5 Reasons Discoms Should Consider This For Financial Distress

That a financial crisis is pretty much  business as usual for discoms in India has been well documented on this site, and elsewhere. Many solutions have also been suggested, most of which seem to fall short of actually settling the matter. So here is one we would like to suggest, without quite getting into the really finer details. The good news, it’s been tried already. The bad news? As always, there is very little information available on how successfully it worked. PSPCL claims Rs 35 crores came in. Is that good, or poor? So what are we suggesting?

This. An advance deposit scheme of the sort PSPCL implemented doesn’t even have to offer the sort of interest rate they offered. In fact, in these times, consumers would be well advised to take a second, and possibly even a third look at any entity or person offering you a 12 percent rate of interest. But if your discom was to offer a return of say, 8 percent? We bet you would take a harder look at it. So why could this help? 5 good reasons.

a) For one, discom after discom has announced that the crisis on collections is so bad that they are struggling to pay salaries. Most have asked for state backed guarantees to take more loans. These loans, including loans from the Rs 90,000 crores stimulus announced by the government come at 9.5%. And some discoms might find meeting all conditions a bridge too far so quickly.
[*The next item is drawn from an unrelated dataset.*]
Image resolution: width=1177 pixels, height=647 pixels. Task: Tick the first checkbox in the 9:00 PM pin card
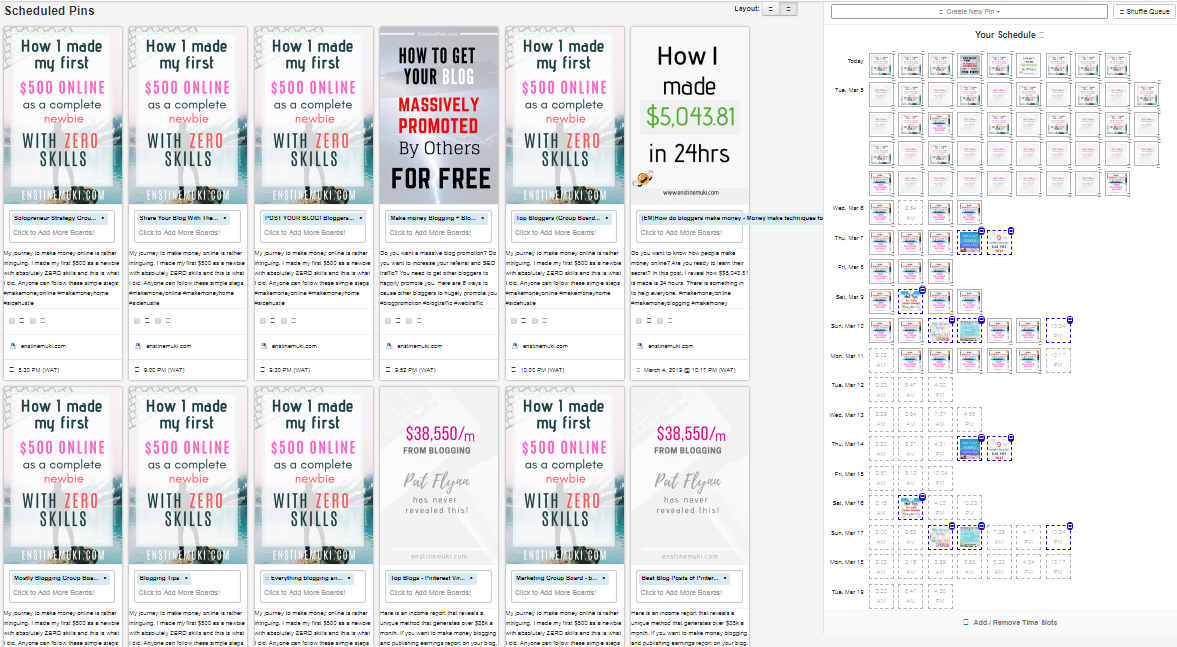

Hence, a controlled advance deposit scheme, guaranteed by the government will allow them to push down their cost of funds even further. Interestingly, if one considers the view that only the ‘rich’ will be able to afford placing advance deposits, then this is still a better way to subsidise the poorer consumers (throw a lower cost of funding for the discom), in a way funded by the ‘richer’ consumers. PSPCL, which offered 12 percent, actually justified it by stating that it is the rate it has to pay as a late payment surcharge for delaying its payments, which can now be paid to consumers who would get almost double the interest being offered for fixed deposits.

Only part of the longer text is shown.